Task prompt: Here the whole listing must be retyped exactly, with no line omitted.

-*-

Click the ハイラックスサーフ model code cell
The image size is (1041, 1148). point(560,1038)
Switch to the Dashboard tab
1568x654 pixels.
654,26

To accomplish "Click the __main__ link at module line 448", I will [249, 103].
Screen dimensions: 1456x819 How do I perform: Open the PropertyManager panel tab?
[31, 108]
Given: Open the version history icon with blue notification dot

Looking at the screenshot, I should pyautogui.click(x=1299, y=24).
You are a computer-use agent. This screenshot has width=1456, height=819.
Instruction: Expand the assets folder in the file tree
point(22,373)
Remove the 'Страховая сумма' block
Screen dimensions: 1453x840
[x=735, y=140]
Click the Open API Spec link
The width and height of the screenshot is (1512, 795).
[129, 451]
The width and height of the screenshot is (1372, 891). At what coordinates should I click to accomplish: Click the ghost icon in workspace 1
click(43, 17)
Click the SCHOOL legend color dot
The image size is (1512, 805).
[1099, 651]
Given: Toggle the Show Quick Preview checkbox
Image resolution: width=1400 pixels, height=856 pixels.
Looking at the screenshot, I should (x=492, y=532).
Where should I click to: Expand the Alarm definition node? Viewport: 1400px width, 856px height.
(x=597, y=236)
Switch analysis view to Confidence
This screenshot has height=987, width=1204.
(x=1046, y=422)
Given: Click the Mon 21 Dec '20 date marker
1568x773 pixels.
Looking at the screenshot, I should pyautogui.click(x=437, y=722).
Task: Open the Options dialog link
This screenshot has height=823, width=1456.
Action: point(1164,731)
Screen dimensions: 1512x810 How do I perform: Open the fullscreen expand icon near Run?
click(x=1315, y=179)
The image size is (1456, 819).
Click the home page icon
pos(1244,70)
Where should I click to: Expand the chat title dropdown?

-*-

Exercise response:
Click the ハイラックスサーフ model code cell
The image size is (1041, 1148). point(560,1038)
Switch to the Dashboard tab
1568x654 pixels.
654,26

To accomplish "Click the __main__ link at module line 448", I will [249, 103].
Screen dimensions: 1456x819 How do I perform: Open the PropertyManager panel tab?
[31, 108]
Given: Open the version history icon with blue notification dot

Looking at the screenshot, I should pyautogui.click(x=1299, y=24).
You are a computer-use agent. This screenshot has width=1456, height=819.
Instruction: Expand the assets folder in the file tree
point(22,373)
Remove the 'Страховая сумма' block
Screen dimensions: 1453x840
[x=735, y=140]
Click the Open API Spec link
The width and height of the screenshot is (1512, 795).
[129, 451]
The width and height of the screenshot is (1372, 891). At what coordinates should I click to accomplish: Click the ghost icon in workspace 1
click(43, 17)
Click the SCHOOL legend color dot
The image size is (1512, 805).
[1099, 651]
Given: Toggle the Show Quick Preview checkbox
Image resolution: width=1400 pixels, height=856 pixels.
Looking at the screenshot, I should (x=492, y=532).
Where should I click to: Expand the Alarm definition node? Viewport: 1400px width, 856px height.
(x=597, y=236)
Switch analysis view to Confidence
This screenshot has height=987, width=1204.
(x=1046, y=422)
Given: Click the Mon 21 Dec '20 date marker
1568x773 pixels.
Looking at the screenshot, I should pyautogui.click(x=437, y=722).
Task: Open the Options dialog link
This screenshot has height=823, width=1456.
Action: point(1164,731)
Screen dimensions: 1512x810 How do I perform: Open the fullscreen expand icon near Run?
click(x=1315, y=179)
The image size is (1456, 819).
Click the home page icon
pos(1244,70)
Where should I click to: Expand the chat title dropdown?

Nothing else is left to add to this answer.